Seeing oneself as a victim is a choice
W
riting here recently about self-styled victimhood got me thinking about its ancient pedigree. Victimizer casting himself as victim is a mode of behavior we encounter in the Torah itself.
The first self-conceived victim we come across, in parshas Vayeira, is Avimelech, king of Gerar. After he faces Divine wrath for his abduction of Sarah, he complains self-righteously to G-d: “Will You kill even a righteous nation?! Didn’t [Avraham] tell me [Sarah] was his sister, and didn’t she, too, tell me he was her brother? I did this with an innocent heart and clean hands!”
To his mind, Avimelech is just a hapless victim of others’ conniving moves. Even after Hashem tells him his hands aren’t quite squeaky clean, Avimelech summons Avraham and laces into him indignantly (Bereishis 20:9): “What have you done to us and how have I sinned to you, that you’ve brought upon me and my kingdom a great sin; things that are not to be done you’ve done to me.”
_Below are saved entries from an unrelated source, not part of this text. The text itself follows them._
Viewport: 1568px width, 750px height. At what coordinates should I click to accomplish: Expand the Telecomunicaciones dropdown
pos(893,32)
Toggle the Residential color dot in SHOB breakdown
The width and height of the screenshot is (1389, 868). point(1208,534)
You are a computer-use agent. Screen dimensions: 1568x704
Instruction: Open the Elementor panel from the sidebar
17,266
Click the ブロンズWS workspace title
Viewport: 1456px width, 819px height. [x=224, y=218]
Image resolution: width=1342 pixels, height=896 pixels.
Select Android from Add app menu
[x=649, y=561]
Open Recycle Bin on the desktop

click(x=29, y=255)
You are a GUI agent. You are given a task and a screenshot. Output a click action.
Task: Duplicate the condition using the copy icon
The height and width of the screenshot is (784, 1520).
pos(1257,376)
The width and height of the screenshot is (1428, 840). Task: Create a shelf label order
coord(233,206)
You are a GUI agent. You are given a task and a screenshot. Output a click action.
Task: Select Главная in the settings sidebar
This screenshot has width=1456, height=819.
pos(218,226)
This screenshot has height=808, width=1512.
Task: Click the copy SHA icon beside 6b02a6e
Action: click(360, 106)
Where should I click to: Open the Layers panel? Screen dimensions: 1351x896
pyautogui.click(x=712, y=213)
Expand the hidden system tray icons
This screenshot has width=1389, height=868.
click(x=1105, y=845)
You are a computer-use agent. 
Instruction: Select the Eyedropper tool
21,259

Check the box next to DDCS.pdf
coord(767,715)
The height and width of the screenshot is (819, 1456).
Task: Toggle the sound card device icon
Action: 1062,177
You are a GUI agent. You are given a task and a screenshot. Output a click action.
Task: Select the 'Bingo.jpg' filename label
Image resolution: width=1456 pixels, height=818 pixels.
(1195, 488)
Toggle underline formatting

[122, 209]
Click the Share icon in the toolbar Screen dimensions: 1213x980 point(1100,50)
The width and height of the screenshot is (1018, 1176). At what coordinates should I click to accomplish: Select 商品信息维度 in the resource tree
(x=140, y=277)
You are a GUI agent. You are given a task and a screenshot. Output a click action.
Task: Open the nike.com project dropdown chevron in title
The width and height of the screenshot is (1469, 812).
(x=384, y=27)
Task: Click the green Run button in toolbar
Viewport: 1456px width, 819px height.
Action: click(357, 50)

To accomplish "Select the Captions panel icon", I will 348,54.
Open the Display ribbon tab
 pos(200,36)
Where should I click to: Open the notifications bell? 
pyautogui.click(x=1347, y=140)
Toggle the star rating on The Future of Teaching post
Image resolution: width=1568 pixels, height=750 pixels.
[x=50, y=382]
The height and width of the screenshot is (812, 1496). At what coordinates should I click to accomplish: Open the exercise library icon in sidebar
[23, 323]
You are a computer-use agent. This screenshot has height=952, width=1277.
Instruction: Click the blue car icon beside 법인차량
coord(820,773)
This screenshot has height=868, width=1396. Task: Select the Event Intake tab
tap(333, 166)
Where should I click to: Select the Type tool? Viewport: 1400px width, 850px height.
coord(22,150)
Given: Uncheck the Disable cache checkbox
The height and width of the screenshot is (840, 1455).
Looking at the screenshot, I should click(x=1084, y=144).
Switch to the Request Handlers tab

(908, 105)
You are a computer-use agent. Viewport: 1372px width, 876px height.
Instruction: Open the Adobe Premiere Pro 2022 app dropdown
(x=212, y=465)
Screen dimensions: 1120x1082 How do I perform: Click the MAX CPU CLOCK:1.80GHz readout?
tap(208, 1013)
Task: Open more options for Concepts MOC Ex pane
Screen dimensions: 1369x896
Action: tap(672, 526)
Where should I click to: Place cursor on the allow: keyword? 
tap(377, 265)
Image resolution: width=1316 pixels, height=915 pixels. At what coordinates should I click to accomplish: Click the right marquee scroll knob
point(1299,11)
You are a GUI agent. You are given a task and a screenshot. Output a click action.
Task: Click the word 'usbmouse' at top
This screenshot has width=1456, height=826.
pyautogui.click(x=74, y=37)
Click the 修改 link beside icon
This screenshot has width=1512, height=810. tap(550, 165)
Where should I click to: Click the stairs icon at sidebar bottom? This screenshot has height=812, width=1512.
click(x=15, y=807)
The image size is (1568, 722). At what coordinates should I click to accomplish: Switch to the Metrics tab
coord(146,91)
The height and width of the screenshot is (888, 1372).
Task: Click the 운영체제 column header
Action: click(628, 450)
The next verse (verse 10) continues, “And Avimelech said to Avraham, what did you see, that led you to do this?” In my sefer Matamei Mordechai, I note how strange it is that this pasuk, coming in the midst of Avimelech’s tirade, begins with “And Avimelech said to Avraham…” as if he has just now begun to speak. And what is it, anyway, that he’s adding with the words “what did you see, that led you to do this?” Hadn’t he already just said that in the previous pasuk?